The UK's economic and political turmoil over the past few weeks – culminating in nearly all of Liz Truss's original finance plans now being axed – has been watched around the world.
It is rare for close allies to comment on each other's key policies at home – and if they do, it's unlikely to be an outright criticism.
But at the weekend US President Joe Biden weighed in, saying Ms Truss's original plan was a "mistake" and it was "predictable" that she would have to backtrack.
"I wasn't the only one that thought it was a mistake," Mr Biden said. "I disagree with the policy, but that's up to Great Britain."
The EU's economy chief, meanwhile, said there were "lessons to learn" from what is happening in the UK.
"What happened shows how volatile is the situation and so how prudent we should be also with our fiscal and monetary mix," said Paolo Gentiloni on Friday after Ms Truss fired ex-Chancellor Kwasi Kwarteng.
The world's media has been far more brutal.
"Liz Truss, who's been the British PM for barely six weeks, has managed to drag her party and her country into a debacle the depth of which the country has never before sunk to. And less so at such speed," says an editorial in Colombian daily El Colombiano.
Its headline suggests what the PM might be known for: "Liz Truss the Brief?"
"Clinging to her ideology, far removed from the reality facing the country, Truss exemplifies to perfection what it means to go against common sense when steering the politics of a country."
Meanwhile, the UK is becoming a "cautionary tale" about the effect of "bad politics", said an editorial in Indian daily newspaper The Hindu on Monday.
The newspaper – a widely-read English-language paper and generally critical of right-leaning political parties – said Ms Truss was "once seen as a new hope for breathing life back" into the UK Conservative Party.
But now she may have added the "label of 'incompetence' to the Tory governance image", it adds.
Russia's media speculates over Ms Truss's future, reporting that she might be out of her post soon.
"Embarrassment for Liz", said the state-owned daily Rossiyskaya Gazeta on Monday.
"Yet another political crisis is looming over Britain: the newly minted prime minister, Liz Truss, may be forced out of her Downing Street residence already in the coming days and weeks," it says.
"The Tory leader's unpopularity in party circles and in British society has long been known, but now the [prime] minister has come close to the end of her scandalous career."
China's state media also heaped on further criticism. "The outside world does not seem optimistic about the turnaround of the Truss government," said state-run news agency China News Service on Friday.

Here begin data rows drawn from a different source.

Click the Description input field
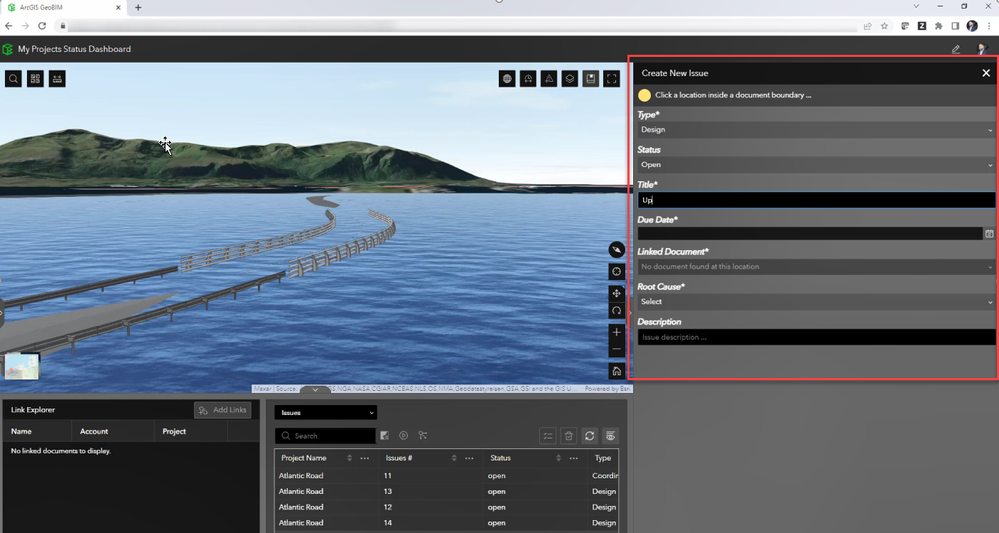Viewport: 999px width, 533px height. [814, 338]
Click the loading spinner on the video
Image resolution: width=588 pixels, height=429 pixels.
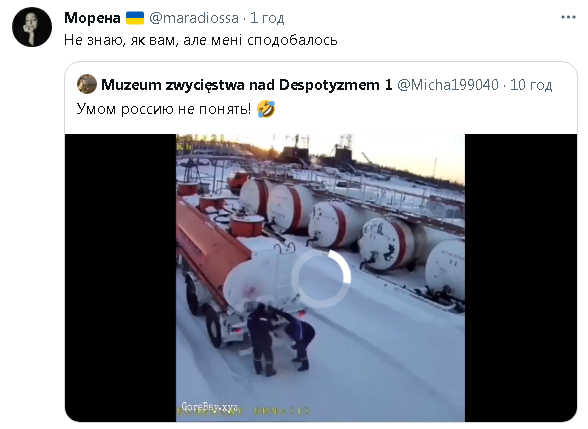coord(321,278)
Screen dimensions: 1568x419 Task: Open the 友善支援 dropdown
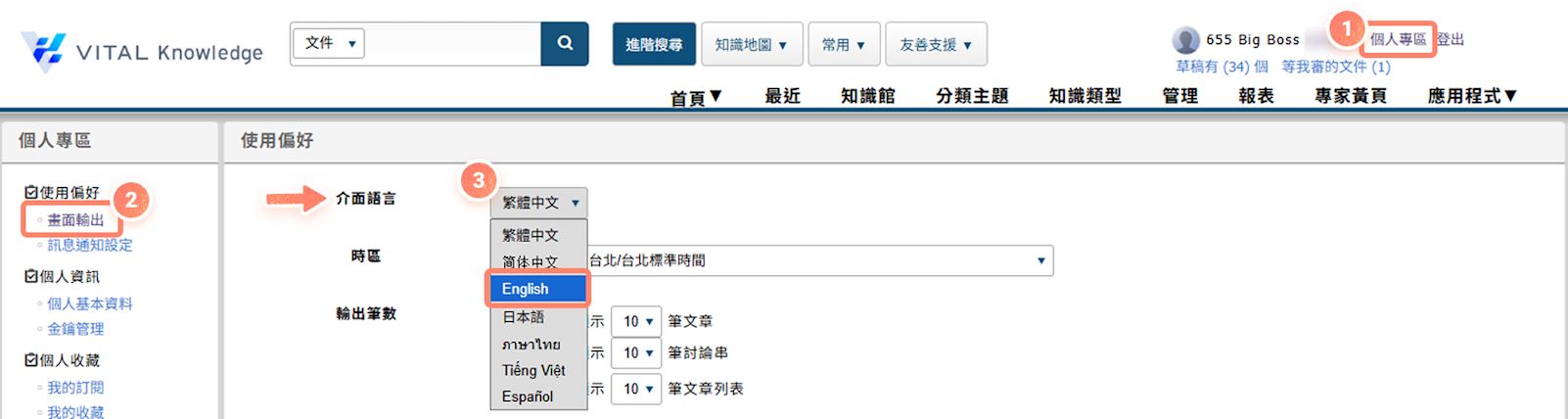point(936,44)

The Global Times said Truss's position remained unstable because of "continued negative reviews".
But some online media, including Shenniao Zhixun, a blog run in south-west China, noted that the new Chancellor Jeremy Hunt, nicknamed "son-in-law of China", had a Chinese wife and "a good attitude towards China".
For the Irish Independent, Truss bought herself some time by the change of chancellor.
But "once we start writing about a prime minister 'buying some time', or 'seeing off the immediate danger', they are nearing the end of their time," the opinion piece on Sunday adds.